Embulk-parser-pluginとかを開発した話

はじめましてインターンの学生エンジニアな五段です。

弊社は最近収集されるデータをgoogleのBigQueryに入れるようになりました。その時に各情報からBigQueryに入れると気に使ったミドルウェアであるEmbulk周りをお手伝いさせていただいた時に得た知見をまとめようと思います。今回はRubyほぼ未経験な自分がRubyで開発したEmbulkparserの話です。

Embulkとは

バルク処理に特化したデータ転送ミドルウェアです。プラグイン方式でデータ入力先からデータ先を豊富にあり万が一なかったとしても簡単に作ることができます。

BigQueryとは

2012年にGoogleからリリースされたカラム型データストアです。数テラ数ペタでも数秒でデータ抽出を行ってくれるサービスで、かなりの低価格で提供されています。
→ BigQueryで150万円溶かした人の顔

今回作るもの

データは普通のタブ区切りのログテキストなのですが今回は流し込まれたデータの中にJSONデータが一部含まれていたので、そのJSONをパースする機能と不必要なカラムを削る機能を持つパーサープラグインです。

パースしたのは以下のようなデータ　タブ区切りですが、中にJSONのデータとBigQueryに送らなくても良いデータが幾つかあります。

YYYY-MM-DD HH:mm:ss     {"hoge":"0",foo":"1","is_bar":true}      -       0000    000.000.000.000       japanese        1.4.6   /api/hogehoge/foobar/propro/post

EmbulkはYamlで設定ファイルを作成します。今回のプラグインでは下記を追加しました：

不必要なカラムをアウトプットしないよう除外できるように
JSON文字列が入っているカラムをパースできるように

parser:
   type: parser_col_json
   delimiter: "\t"
   input_columns:
     - {name: date, type: string}
     - {name: json , type: json}
     - {name: option, type: string}
     - {name: ID, type: string}
     - {name: ip_address, type: string}
     - {name: country, type: string}
     - {name: version, type: string}
     - {name: pass, type: string}

   get_JSON:
     - {name: hoge , type: long}
     - {name: foo , type: long}
     - {name: bar , type: none}

CSVのパーサーと同じ感じになるようにしてます。typeにJSONカラム指定用のjsonとアウトプットしないカラム用のnoneで指定するようにしました。
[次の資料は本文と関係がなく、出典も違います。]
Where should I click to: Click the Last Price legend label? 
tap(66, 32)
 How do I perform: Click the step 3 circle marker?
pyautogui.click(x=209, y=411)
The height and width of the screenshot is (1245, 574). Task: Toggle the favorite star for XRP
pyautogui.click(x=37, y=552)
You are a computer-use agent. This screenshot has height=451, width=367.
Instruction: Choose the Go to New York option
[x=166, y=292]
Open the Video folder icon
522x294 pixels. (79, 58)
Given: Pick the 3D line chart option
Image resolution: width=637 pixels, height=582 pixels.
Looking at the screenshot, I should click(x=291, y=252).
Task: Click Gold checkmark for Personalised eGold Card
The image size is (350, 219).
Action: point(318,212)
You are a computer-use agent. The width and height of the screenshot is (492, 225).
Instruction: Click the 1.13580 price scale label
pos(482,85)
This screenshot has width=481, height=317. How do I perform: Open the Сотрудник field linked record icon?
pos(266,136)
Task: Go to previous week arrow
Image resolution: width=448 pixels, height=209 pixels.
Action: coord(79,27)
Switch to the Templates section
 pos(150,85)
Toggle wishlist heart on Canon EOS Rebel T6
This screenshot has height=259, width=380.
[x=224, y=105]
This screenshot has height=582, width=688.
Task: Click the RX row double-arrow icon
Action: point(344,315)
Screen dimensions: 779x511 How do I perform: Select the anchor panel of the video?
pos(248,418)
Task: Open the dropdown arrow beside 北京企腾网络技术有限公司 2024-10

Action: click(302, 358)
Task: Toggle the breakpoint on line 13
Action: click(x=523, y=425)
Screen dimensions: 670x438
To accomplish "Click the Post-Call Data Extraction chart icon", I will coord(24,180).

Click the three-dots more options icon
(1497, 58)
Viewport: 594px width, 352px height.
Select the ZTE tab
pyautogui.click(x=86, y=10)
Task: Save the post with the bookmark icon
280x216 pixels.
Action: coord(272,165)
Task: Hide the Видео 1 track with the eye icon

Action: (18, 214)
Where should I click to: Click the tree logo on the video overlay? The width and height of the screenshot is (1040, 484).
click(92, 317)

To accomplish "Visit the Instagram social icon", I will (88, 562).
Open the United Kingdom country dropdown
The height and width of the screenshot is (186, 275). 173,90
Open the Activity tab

またJSONの中身はもう一つ get_JSON 配列オプションに設定を書いてもらう感じです。

テンプレートファイル作成

Embulkにはプラグイン作成用のテンプレートを生成してくれるコマンドがあるのでそれを用います。

$ embulk new ruby-parser parser_col_json
  Creating embulk-parser-parser_col_json/
  Creating embulk-parser-parser_col_json/README.md
  Creating embulk-parser-parser_col_json/LICENSE.txt
  Creating embulk-parser-parser_col_json/.gitignore
︙
︙

いろいろと生成されますが今回のパーサープラグインの場合メインでコードを書き込むのは./embulk-parser-parser_col_json/lib/embulk/parser/parser_col_json.rbの中です。

実装周り

実際に実装したのが下のソースです。

require 'json'

module Embulk
  module Parser

    class ParserColJson < ParserPlugin
      Plugin.register_parser("parser_col_json", self)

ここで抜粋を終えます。